▶ _JOBS_
- 1) Retype the part of the quilt description that opens with the words containing "Canadian Unity Project 2015." and closes with "make their project.".
- 2) Answer these questions using the quilt description:
(a) How many blocks did each lady make of the province she represented?
(b) Which block is placed in the center of the layout?
(c) In which direction do the flying geese sashing blocks point?

▶ _PASSAGE GIVEN_
Canadian Unity Project 2015.

Each of the blocks in this quilt was made by a different lady from across our great country. We each made 13 blocks of the province we represented and we mailed 12 of those out to the other ladies. After that it was up to each individual to make their project.

unity quilt

 

This is a description of my layout. The blocks are placed in order with Ontario, Quebec, Nova Scotia and New Brunswick as Cornerstones as these are the 1st four provinces to join Canadian federation. Nunavut is centered as it was the last to join. From there they are placed in order as to the date they joined. I chose red white and black to surround my blocks as this reminds me of the many nationalities of people that make up Canadians. The red stripe in the middle is to remind me that Canada is a place where people are honest (straight and narrow) the flying geese sashing blocks are pointing north as we are the true north and also a reminder of our own majestic birds flying home for the summer. The Border is made up of intertwined red and black to show how all are lives are somehow connected thru one another and how this project has joined us together. There are 12 friendship starts also in the border as a reminder of the 12 new friends we have made in the completion process of this quilt Also we are known in the world for our friendliness. And of course a Canadian quilt would not be totally finished without a maple leaf like our flag.

[Word and element location data]
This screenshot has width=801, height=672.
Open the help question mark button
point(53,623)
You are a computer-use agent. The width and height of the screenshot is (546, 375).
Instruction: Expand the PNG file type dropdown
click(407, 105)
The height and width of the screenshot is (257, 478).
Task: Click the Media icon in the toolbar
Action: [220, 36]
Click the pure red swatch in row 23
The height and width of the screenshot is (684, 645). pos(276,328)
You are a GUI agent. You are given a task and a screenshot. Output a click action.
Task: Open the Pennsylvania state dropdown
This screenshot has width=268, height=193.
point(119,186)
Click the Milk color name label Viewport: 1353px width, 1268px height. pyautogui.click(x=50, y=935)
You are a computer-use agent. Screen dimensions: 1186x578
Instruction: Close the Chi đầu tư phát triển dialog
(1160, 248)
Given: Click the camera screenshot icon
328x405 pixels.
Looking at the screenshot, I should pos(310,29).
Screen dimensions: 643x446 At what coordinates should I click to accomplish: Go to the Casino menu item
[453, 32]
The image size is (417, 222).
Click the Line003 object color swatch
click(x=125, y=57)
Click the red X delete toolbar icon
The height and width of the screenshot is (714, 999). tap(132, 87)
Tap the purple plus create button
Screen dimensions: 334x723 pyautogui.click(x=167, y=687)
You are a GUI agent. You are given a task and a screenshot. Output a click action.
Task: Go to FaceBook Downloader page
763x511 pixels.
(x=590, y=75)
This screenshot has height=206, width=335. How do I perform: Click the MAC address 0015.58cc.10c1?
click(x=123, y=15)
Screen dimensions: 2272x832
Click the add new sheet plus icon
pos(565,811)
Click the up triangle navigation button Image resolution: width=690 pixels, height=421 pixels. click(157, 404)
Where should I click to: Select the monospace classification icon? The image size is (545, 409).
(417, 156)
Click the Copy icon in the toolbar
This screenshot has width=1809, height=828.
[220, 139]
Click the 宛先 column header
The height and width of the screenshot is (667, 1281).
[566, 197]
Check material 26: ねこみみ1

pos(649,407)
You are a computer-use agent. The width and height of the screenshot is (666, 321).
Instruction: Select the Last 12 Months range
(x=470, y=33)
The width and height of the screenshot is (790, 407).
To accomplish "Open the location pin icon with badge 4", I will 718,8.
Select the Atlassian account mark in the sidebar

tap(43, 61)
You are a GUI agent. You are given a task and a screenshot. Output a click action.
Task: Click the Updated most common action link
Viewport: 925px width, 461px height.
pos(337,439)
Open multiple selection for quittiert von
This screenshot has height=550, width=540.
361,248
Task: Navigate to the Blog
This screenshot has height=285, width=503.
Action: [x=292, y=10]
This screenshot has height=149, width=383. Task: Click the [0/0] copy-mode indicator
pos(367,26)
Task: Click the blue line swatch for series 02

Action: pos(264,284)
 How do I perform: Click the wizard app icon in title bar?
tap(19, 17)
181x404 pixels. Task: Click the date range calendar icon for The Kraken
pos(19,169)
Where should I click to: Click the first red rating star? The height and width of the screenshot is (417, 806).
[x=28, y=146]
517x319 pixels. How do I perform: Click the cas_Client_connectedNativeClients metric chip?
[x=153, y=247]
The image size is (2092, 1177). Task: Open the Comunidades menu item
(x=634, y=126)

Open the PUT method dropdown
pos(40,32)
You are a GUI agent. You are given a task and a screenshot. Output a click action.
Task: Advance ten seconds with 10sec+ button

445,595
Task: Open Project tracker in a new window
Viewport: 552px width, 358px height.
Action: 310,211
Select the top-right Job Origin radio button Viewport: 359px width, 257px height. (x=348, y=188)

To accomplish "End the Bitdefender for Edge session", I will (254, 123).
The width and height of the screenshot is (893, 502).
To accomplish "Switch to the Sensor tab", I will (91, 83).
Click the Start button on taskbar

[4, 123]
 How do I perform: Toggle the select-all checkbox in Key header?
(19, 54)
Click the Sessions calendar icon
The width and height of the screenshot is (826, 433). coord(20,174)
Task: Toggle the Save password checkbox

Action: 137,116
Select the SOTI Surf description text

▶ _THE RESULTS_
- 1)
Canadian Unity Project 2015.

Each of the blocks in this quilt was made by a different lady from across our great country. We each made 13 blocks of the province we represented and we mailed 12 of those out to the other ladies. After that it was up to each individual to make their project.

- 2)
(a) 13
(b) Nunavut
(c) North